スキップしてメイン コンテンツに移動

ChIP-seqの統計解析のレビュー読んだよ

超並列型短鎖DNAシーケンサーのデータ解析に関する論文を淡々と読んでます。その名もNGS論文100本ノック。普段はEvernote にメモしているのですが、少しずつ公開していきます。

ポリシー



  • 自分が思い出すために必要な情報をメモるだけよ
  • 知ってることはあまりメモしないよ
  • 必要な論文だけ読むよ (ChIP-seq, RNA-seq を中心に)


つまり人に読ませるつもりで書いてません、ごめんね。

今回の論文


1. Ghosh, D. (2010).

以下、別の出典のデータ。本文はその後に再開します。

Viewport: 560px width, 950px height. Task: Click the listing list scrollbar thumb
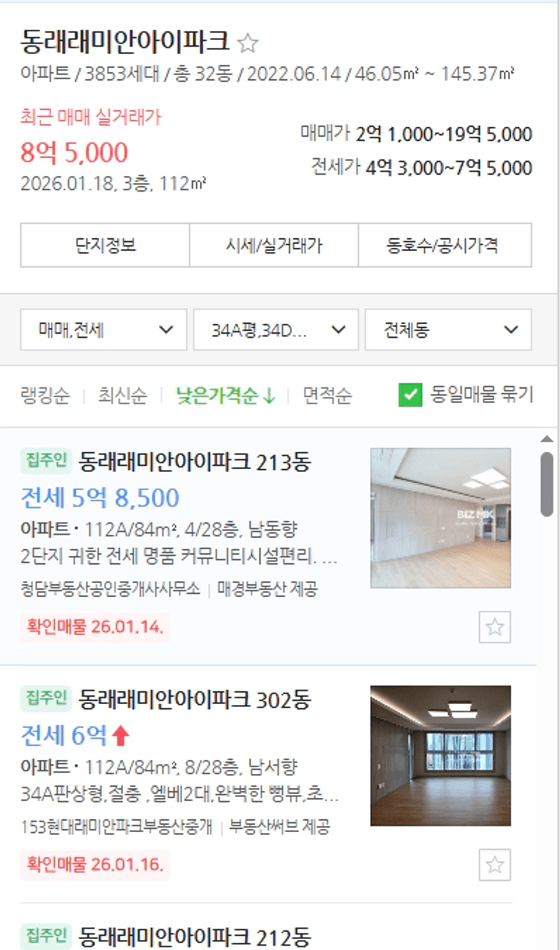point(547,484)
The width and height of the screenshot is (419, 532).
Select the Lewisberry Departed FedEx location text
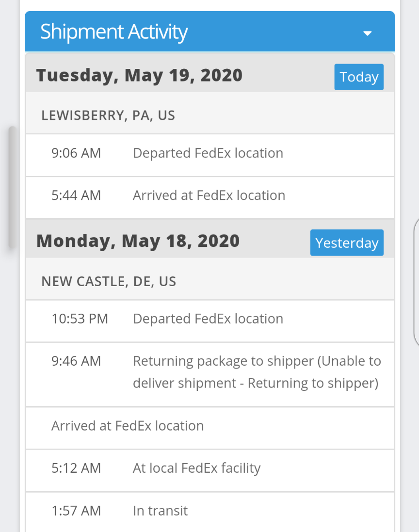pyautogui.click(x=208, y=153)
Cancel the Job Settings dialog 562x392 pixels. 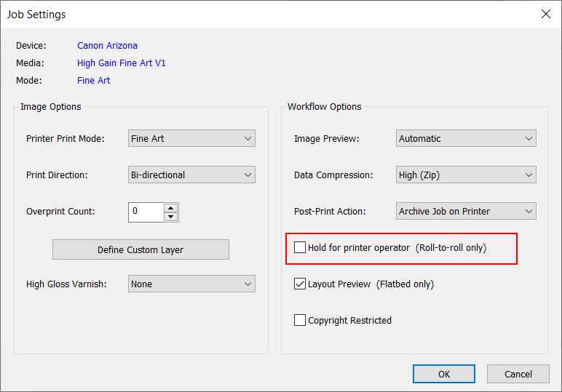[x=518, y=374]
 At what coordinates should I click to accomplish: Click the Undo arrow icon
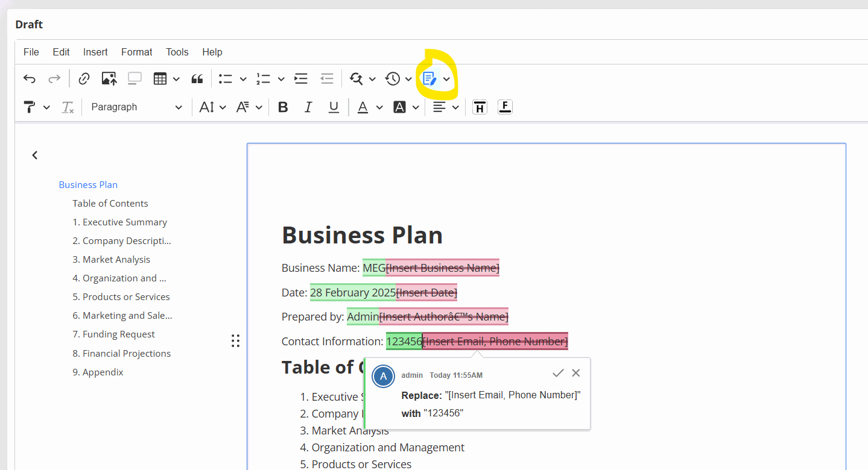[x=30, y=78]
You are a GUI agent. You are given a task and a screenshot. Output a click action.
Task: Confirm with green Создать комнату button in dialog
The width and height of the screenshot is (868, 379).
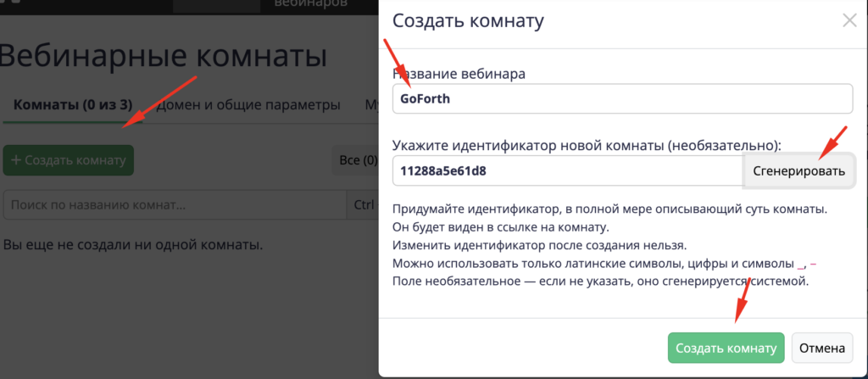(x=726, y=348)
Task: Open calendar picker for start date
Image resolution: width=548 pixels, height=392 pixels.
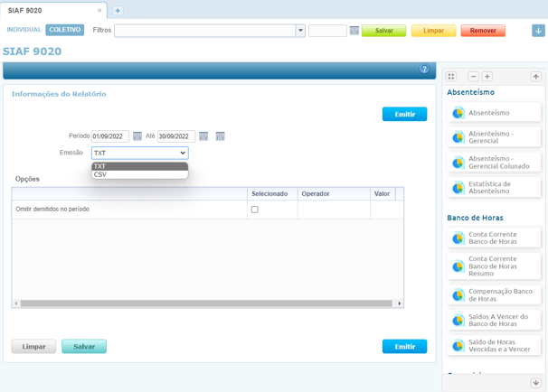Action: [x=137, y=136]
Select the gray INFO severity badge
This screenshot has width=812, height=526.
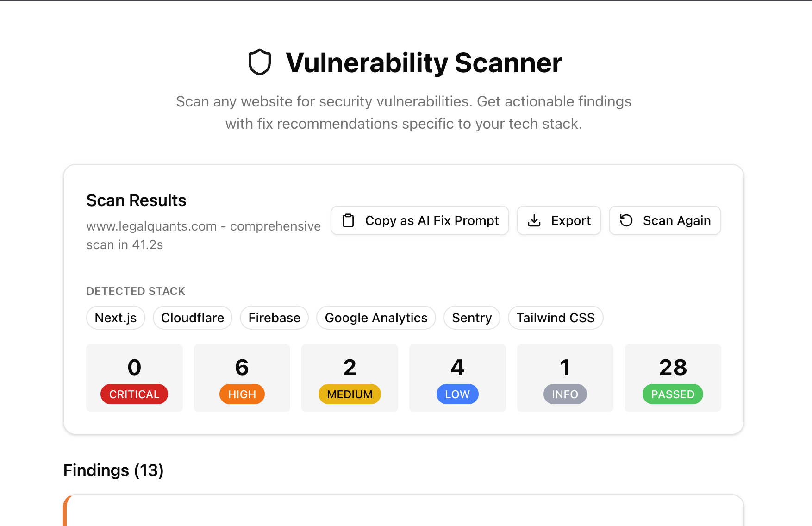click(565, 394)
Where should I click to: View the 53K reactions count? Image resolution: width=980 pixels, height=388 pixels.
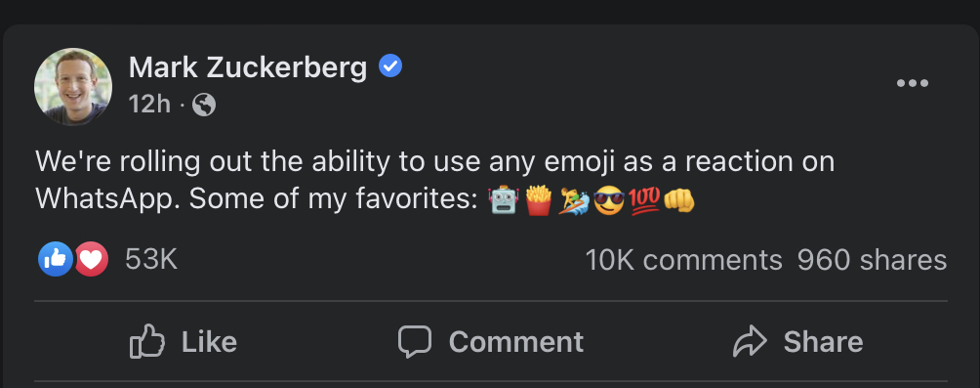pos(151,259)
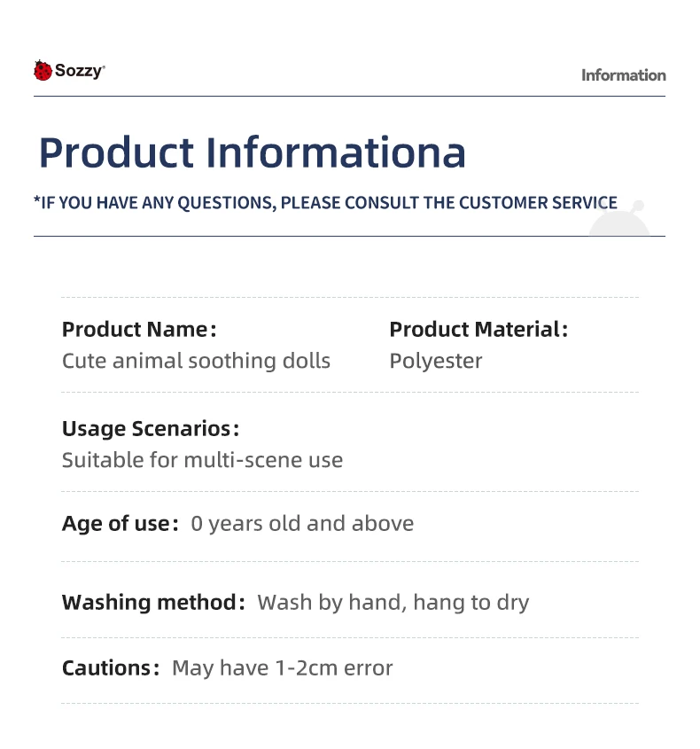The image size is (700, 749).
Task: Click the word "Informationa" in the main heading
Action: 336,152
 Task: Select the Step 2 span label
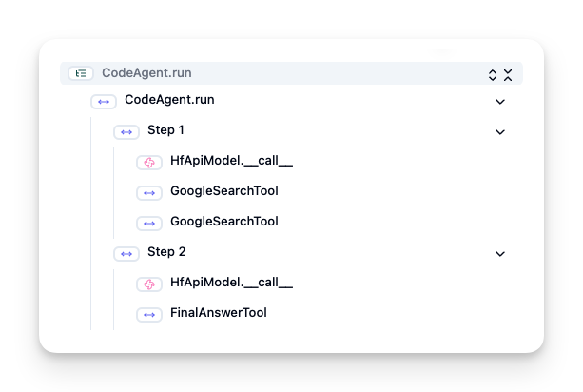point(166,252)
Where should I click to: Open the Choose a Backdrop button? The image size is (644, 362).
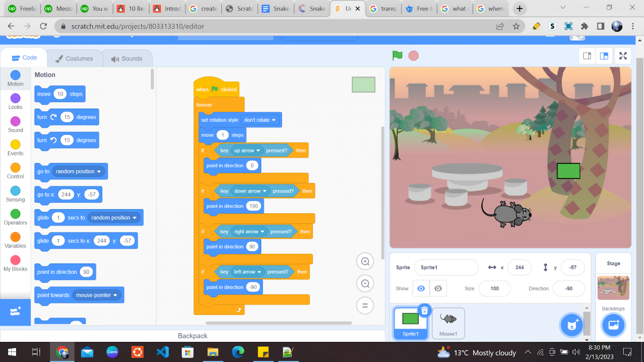(613, 325)
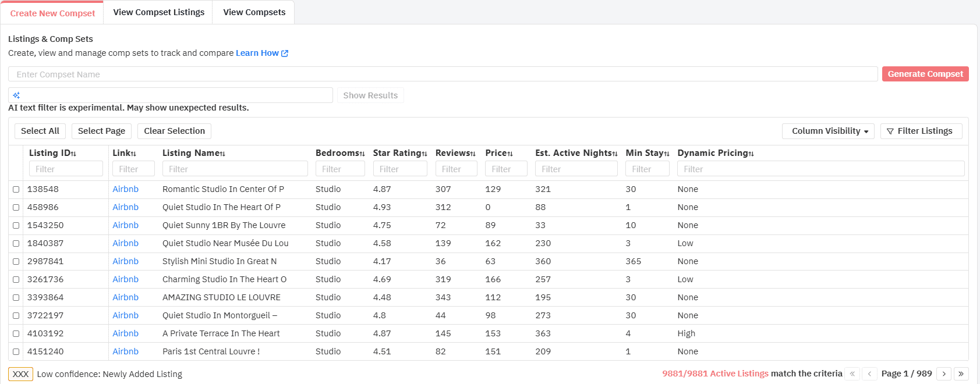Jump to the last page arrow
The height and width of the screenshot is (384, 980).
961,374
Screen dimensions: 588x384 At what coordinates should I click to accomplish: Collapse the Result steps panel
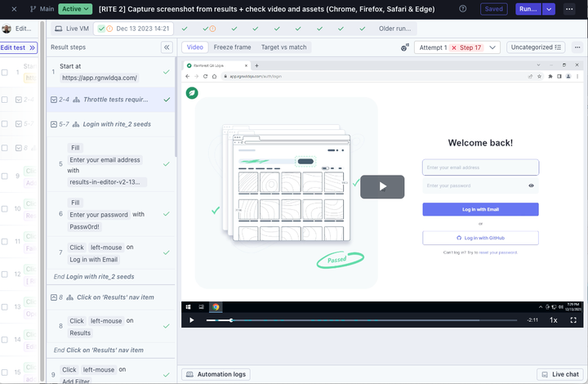[167, 47]
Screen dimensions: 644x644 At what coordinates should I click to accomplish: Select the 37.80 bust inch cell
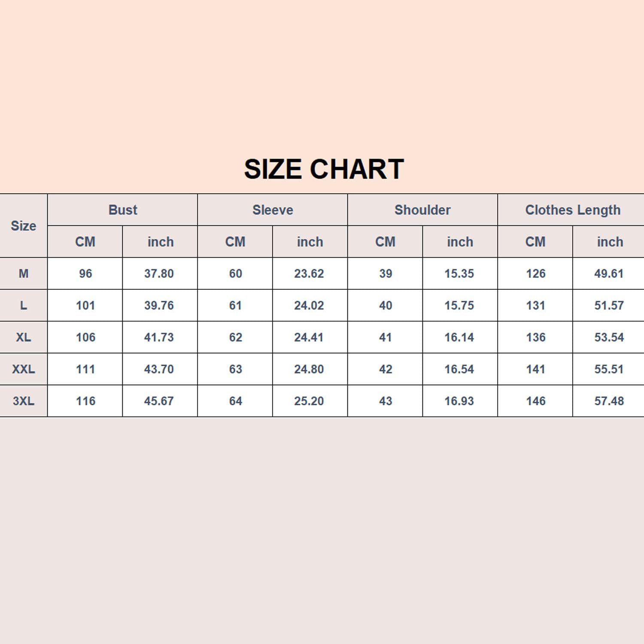click(159, 273)
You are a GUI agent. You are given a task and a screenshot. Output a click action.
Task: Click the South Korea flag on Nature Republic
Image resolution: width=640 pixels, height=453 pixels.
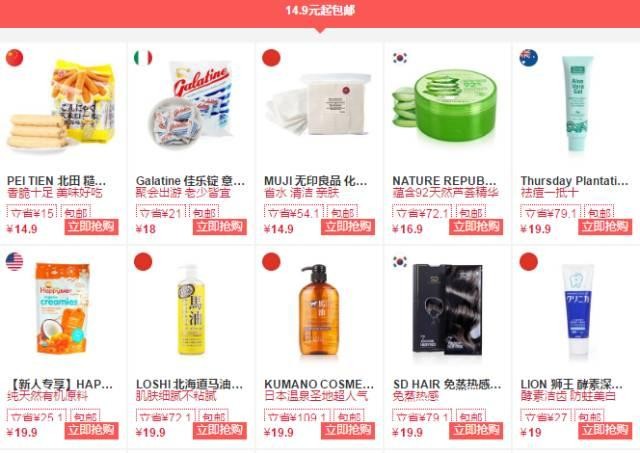400,58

Statistical Issues in the Analysis of ChIP-Seq and RNA-Seq Data. Genes.

サマリ


112報の論文を参考にシーケンスプラットフォーム概要から mapping, ChIP-seq, RNA-seq の統計処理までをレビューした総説。シーケンスの実験クオリティの評価方法については議論されていない。話もざっくりなのでさらっと読める。RNA-seq の部分は流し読み。

Mapping について


マッピングには大別すると hash table と BWT ベースの方法の2つ。前者の hash table と検索速度のトレードオフがある。後者の suffix array を BWT で作ってインデックスをはる。mapping の良さは mappability score で評価する。Mappability score については以下の論文を参照。

Li, H., Ruan, J., & Durbin, R. (2008). Mapping short DNA sequencing reads and calling variants using mapping quality scores Genome research, 18(11), 1851-1858. doi:10.1101/gr.078212.108

Mapping tool については以下の論文を読めばいよいらしい。
Li, H., & Homer, N. (2010). A survey of sequence alignment algorithms for next-generation sequencing Briefings in bioinformatics, 11(5), 473-483. doi:10.1093/bib/bbq015

ChIP_seq peak calling


ChIP-seqの peak calling のアルゴリズム大別して3つ。タグカウントの移動平均をベースとした方法 (F-seq, QuEST)、確率モデルを使う方法 (CisGenome, BayesPeak)、より複雑な方法(HMMなど)。

F-seq アルゴリズムの説明が微妙なので元論文を読む。ようはタグカウントの分布をカーネル密度推定(Univariate kernel density estimation)する方法で、カーネルには Gaussian kernel を使っている。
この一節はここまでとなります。